Kind-of like going into a black hole and then being in the other side.

2001.09.23 10:15
Re: content
2. It will be simple enough to ask Venturi himself what he means by "content is not the architect's job," at the symposium in NYC this coming Saturday.
3. As it stands, I think Venturi's quote misleads in that content CAN now well be the architect's job. Whether or not content SHOULD be the architect's job is not the issue I'm proposing.
4. There may be one answer to "what is the content?" in some of Venturi's own prior writings/statements. For example, in the early 1980s Venturi very much championed buildings with all-over patterning. With programmable electronic screens as facades, there is now every opportunity for architects to design facades with many animated patterns.
5. After spending all of the last five years generating the content for and programming several thousand 'screens' of Quondam, I might just have more experience than any other architect when it comes to architecture as the delivery of content.
"Architecture as delivery of content" describes precisely what I see as a forthcoming issue for architects.


2001.10.18 13:13
Re: building text
You know, if I were a blind person, encountering a building covered with braille might be something that takes my appreciation of both history and architecture to a new level, because then I might have a pretty good idea of how ancient Egyptians felt when they 'sensed' their buildings.


2001.10.19 20:51
Re: building text
It's interesting to 'see' what new imaginings manifest once one begins to think of architecture as the delivery of content.


2001.11.20 13:16
20 November 1996
Five years ago today was the last day that there was no such thing as Quondam - A Virtual Museum of Architecture.

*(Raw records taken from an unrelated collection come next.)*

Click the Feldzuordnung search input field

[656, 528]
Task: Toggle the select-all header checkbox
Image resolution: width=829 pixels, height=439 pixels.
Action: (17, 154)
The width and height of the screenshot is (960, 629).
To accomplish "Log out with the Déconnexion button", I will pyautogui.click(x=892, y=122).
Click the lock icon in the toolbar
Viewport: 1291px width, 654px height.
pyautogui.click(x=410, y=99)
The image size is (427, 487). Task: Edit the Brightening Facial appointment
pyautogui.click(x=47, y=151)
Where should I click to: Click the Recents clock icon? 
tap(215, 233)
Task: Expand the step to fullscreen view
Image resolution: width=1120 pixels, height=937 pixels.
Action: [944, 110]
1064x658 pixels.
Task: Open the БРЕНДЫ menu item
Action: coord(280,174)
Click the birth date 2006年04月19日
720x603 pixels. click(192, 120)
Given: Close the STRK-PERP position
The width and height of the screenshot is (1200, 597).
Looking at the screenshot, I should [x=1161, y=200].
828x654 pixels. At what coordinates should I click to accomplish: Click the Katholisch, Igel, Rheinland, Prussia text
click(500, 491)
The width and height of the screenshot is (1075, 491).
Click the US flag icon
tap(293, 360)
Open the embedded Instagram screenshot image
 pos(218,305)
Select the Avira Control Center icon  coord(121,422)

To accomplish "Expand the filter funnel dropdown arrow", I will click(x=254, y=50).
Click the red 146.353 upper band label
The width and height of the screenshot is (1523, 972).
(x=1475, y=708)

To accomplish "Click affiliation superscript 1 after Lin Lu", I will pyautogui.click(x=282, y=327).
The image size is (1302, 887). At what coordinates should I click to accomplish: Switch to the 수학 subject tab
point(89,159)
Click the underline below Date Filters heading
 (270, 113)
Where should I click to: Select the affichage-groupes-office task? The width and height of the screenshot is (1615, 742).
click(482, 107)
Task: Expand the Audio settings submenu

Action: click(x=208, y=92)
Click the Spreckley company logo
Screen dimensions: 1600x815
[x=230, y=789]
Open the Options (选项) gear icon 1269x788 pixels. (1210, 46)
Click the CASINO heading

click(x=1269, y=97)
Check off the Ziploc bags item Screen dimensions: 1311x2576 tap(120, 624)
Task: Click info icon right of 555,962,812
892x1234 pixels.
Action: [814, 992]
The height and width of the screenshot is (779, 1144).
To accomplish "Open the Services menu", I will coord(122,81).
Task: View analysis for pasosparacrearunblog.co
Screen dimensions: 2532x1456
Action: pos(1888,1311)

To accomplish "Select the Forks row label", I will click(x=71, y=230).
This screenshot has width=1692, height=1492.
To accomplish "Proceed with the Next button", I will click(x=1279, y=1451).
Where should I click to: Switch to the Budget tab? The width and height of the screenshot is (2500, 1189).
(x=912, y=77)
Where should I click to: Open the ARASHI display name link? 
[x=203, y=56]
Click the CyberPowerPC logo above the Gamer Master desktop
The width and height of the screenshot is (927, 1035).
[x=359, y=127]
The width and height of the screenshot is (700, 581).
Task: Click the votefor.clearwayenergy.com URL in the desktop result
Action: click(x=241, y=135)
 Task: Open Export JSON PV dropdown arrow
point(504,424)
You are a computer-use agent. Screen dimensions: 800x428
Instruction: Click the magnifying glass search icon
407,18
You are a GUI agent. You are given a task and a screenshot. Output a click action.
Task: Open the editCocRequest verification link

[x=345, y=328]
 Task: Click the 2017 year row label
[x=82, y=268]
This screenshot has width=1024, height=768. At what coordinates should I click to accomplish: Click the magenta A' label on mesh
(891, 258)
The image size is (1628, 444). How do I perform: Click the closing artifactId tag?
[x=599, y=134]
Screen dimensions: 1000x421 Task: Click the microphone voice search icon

Since that time the notion of architect's designing virtual museums has become somewhat vogue, but www.quondam.com has never received 'official' recognition as the first (or at least oldest) virtual museum to be designed by an architect. Oddly, the Guggenheim Virtual Museum has received enormous press and official recognition, yet, in complete irony, it does not even exist as an online entity despite its self proclamation as being the most important virtual building of the 21st century. Quondam used to offer an online journal entitled Not There. Perhaps it's now time for Quondam to start handing out the Not There award.
www.quondam.com today manifests architecture as the delivery of content. Moreover, Quondam strives to deliver architectural content that is not available anywhere else, thus generally following the dictum that a virtual museum should be what a real museum cannot be.


2001.11.27 12:44
Re: Microsoft's eHomes
I've been sending most of the last week or so organizing the domestic (cad) databases in Quondam's collection in preparation for a forthcoming exhibit/publication simply entitled Domestic Databases. Right now I'm just checking out and becoming more familiar with what Quondam has, but I'm also trying to evaluate what kind of potential such a collection of data holds. For example, might architects find it interesting and useful to design homes/housing with such databases at hand? Or, might the product of architects be a house design plus an accompanying 'domestic database'?
What if more and more homes have walls of large screens -- instead of paint or wallcovering, just select what you want the wall to look like from the database -- family portrait gallery today, museum gallery tomorrow, live feed from the space shuttle the day after. Design here is no longer about controlling the way things look or are arranged, rather about providing choice and potential.
These are just very preliminary ideas, and not exactly original, but the point is that architects could well be more and more the designers of domestic content.